Quello che preme maggiormente a Gesù è che anche i suoi imparino ad accorgersi di chi sta loro intorno. È bello vedere che li coinvolge nei suoi pensieri e nelle sue preoccupazioni. Interroga Filippo, ascolta l’intervento di Andrea. Li fa accorgere delle esigenze e delle necessità che si presentano e vuole anche assicurarsi che tutti siano consapevoli del fatto che spesso le nostre risposte sono insufficienti. Non per deluderli o scoraggiarli. Solo per permettere loro di ricorrere a Dio. Quando i nostri conti non tornano bisogna per forza ricorrere a lui, che rimane la nostra più grande opportunità. Filippo e Andrea venivano dalla Galilea delle genti, cioè una terra in cui ebrei e stranieri convivevano. Avevano per forza rapporti con genti greche come ci dicono chiaramente i loro nomi. Quindi avevano anche la loro mentalità logica, filosofica, matematica, i cardini della cultura greca dell’epoca. Che però risultano insufficienti. C’è bisogno della logica della compassione e della condivisione. Che spesso per noi è tutt’altro che logica!

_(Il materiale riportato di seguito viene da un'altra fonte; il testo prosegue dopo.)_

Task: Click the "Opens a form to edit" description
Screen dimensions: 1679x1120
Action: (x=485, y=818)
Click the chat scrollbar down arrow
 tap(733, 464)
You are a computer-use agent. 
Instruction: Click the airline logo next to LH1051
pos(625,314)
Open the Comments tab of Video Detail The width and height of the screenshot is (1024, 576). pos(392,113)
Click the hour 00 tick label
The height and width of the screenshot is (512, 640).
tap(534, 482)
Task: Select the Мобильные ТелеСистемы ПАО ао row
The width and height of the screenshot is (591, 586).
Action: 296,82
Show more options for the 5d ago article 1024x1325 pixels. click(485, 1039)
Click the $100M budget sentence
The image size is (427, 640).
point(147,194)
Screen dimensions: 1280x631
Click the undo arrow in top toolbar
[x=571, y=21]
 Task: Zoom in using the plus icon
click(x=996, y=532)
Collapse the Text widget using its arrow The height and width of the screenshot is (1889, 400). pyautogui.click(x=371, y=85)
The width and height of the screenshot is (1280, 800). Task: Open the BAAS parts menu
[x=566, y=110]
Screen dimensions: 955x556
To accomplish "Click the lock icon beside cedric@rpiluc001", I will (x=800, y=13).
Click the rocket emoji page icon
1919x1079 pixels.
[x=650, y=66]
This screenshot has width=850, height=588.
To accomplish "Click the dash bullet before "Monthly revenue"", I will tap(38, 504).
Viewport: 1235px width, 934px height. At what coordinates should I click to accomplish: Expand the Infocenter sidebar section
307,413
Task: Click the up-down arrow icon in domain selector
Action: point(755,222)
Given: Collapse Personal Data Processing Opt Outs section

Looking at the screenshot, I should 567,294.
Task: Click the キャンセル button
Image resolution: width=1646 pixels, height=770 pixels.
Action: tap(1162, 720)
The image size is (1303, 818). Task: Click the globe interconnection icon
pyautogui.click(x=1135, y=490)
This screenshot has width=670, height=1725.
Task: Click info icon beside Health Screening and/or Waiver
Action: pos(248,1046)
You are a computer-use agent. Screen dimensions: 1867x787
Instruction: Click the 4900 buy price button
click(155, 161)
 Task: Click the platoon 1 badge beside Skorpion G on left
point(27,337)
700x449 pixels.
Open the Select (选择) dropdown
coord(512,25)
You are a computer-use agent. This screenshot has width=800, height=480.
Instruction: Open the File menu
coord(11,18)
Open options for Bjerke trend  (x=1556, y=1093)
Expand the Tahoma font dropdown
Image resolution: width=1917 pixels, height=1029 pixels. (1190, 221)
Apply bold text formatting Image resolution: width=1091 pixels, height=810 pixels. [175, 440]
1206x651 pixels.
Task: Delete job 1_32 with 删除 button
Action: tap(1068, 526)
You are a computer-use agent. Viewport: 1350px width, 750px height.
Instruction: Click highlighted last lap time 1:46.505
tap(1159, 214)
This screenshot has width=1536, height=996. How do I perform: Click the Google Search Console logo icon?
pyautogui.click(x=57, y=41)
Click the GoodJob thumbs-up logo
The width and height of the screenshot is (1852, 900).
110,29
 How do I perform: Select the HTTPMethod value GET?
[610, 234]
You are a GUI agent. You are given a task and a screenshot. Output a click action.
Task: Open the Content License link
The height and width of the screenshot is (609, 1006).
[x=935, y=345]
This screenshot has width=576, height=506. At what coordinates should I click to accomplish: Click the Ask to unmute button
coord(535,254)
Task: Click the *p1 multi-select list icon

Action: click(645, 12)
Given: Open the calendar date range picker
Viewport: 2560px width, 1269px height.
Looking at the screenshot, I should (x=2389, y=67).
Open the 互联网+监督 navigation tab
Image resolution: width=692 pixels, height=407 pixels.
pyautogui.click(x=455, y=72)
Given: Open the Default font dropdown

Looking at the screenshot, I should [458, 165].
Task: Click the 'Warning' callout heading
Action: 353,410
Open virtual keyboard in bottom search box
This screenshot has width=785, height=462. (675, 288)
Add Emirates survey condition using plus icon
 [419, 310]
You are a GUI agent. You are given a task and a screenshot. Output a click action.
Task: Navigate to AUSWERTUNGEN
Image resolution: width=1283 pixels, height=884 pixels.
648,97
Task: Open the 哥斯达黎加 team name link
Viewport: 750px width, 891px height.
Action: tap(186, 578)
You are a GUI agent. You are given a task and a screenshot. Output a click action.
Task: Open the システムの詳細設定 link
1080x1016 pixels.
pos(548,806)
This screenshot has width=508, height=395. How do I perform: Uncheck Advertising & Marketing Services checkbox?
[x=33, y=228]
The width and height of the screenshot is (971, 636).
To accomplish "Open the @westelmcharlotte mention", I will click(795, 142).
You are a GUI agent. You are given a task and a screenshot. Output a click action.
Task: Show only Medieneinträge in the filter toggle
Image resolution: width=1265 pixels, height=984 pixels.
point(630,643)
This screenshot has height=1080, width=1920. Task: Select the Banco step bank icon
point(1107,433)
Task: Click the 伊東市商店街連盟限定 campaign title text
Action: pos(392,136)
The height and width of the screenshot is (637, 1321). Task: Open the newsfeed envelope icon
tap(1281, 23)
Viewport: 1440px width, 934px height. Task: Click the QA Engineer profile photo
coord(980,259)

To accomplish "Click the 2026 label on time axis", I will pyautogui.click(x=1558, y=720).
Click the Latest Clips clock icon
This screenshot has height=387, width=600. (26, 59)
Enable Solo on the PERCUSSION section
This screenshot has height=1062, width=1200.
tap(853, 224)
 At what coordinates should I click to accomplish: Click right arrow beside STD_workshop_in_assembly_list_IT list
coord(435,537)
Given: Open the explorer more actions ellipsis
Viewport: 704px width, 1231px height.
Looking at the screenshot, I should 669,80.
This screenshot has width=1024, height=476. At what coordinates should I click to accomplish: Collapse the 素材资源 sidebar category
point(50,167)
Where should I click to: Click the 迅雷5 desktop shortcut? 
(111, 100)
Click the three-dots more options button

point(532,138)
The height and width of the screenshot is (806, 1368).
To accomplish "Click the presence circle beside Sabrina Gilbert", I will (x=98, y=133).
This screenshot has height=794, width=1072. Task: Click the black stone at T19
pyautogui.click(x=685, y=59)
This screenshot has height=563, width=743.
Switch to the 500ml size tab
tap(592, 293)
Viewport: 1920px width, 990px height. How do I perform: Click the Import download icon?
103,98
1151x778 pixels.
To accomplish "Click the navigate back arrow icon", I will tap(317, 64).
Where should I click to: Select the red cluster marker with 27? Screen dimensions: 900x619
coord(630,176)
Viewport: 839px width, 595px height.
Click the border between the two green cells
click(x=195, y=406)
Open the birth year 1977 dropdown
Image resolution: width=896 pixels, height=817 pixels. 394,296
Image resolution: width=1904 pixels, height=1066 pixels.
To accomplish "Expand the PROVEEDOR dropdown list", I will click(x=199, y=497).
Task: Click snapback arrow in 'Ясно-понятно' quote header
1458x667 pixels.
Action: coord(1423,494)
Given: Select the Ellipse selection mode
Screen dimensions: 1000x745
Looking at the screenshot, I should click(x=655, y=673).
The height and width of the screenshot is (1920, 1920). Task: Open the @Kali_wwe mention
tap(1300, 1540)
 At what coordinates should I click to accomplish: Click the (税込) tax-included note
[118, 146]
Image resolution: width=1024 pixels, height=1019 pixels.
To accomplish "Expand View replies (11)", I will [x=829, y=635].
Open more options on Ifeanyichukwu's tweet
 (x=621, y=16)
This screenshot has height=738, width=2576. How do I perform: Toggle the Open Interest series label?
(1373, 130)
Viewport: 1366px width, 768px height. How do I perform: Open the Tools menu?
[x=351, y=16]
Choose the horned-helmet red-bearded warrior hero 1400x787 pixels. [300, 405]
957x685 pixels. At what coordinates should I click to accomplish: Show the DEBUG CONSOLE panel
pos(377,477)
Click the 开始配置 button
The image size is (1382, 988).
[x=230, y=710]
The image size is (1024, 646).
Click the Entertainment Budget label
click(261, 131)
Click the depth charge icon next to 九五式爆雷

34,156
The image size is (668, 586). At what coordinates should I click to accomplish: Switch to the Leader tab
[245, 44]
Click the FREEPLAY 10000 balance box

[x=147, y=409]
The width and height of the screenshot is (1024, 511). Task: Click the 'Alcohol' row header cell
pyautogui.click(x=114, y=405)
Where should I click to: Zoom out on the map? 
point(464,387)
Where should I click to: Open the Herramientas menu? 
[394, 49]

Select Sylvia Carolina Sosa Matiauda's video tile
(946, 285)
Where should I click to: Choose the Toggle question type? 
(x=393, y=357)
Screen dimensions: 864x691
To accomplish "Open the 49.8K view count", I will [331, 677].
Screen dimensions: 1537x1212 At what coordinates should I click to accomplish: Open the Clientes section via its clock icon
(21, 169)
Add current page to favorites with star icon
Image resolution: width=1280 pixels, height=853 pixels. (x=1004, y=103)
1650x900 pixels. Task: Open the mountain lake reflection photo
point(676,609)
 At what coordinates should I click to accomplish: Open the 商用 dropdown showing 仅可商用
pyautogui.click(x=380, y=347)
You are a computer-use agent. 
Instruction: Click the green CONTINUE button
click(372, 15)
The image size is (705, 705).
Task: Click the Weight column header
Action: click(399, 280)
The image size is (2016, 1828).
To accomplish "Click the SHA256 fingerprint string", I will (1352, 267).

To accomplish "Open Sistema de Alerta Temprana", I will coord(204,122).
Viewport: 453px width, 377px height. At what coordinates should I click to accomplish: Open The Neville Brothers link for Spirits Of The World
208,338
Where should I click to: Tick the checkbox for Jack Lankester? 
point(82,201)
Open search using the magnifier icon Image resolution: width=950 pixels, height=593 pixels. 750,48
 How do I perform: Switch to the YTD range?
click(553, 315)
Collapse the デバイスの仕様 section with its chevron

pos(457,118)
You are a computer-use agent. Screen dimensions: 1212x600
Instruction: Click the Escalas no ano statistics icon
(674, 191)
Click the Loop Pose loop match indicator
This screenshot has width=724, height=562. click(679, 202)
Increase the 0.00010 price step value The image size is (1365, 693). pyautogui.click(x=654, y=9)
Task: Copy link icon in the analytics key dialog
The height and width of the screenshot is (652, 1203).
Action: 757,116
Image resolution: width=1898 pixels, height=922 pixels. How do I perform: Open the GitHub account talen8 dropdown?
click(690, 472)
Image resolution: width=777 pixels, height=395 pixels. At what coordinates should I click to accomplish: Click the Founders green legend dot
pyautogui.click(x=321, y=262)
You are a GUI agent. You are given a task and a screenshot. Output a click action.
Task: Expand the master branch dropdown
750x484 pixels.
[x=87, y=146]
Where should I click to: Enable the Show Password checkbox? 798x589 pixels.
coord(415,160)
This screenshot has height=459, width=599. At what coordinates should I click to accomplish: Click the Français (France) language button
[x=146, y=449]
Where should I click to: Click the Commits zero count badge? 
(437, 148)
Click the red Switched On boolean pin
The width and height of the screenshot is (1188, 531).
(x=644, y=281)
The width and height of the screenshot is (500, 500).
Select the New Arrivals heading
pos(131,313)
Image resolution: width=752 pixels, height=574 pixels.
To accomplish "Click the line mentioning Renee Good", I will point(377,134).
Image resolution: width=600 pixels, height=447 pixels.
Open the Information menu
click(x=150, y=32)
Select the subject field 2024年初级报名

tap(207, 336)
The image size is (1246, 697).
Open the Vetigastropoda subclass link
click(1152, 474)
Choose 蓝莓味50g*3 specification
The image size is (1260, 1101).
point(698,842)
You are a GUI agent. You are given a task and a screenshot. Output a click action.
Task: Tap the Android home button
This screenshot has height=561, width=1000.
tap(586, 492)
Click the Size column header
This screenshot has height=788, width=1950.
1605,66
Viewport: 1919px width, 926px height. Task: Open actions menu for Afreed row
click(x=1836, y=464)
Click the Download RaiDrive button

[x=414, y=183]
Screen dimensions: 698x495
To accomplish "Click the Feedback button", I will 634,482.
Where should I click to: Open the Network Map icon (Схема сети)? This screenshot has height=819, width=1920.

E cosa più sorprendente ancora è che Dio ci chiama a partecipare alla sua logica senza tante pretese: parte infatti dalla nostra pochezza e dai nostri limiti. Nella scena del Vangelo Gesù parte con pochissimo nelle mani: cinque pani e due pesci per migliaia di persone, praticamente niente. Ma se quel niente è messo nelle mani di Dio allora diventa più che sufficiente. Se il mio poco lo metto a disposizione degli altri, allora non rimane poco, diventa molto, perché a ognuno a cui sarà donato darà qualcosa sempre più grande. Gesù continua a valorizzare la natura umana in cui ha voluto incarnarsi. Niente è troppo poco per Dio. Nessuno di noi ha troppo poco per lui. Il problema è quando noi teniamo il nostro essere solo per noi. In quel caso forse è poco. Altrimenti qualsiasi siano le nostre capacità, donate agli altri si moltiplicano, tanto che per quanto grande sia il numero di persone che dovessimo incontrare, avremmo sempre qualcosa da dare loro, senza paura che Dio faccia mai esaurire ciò che di buono ha messo dentro di noi.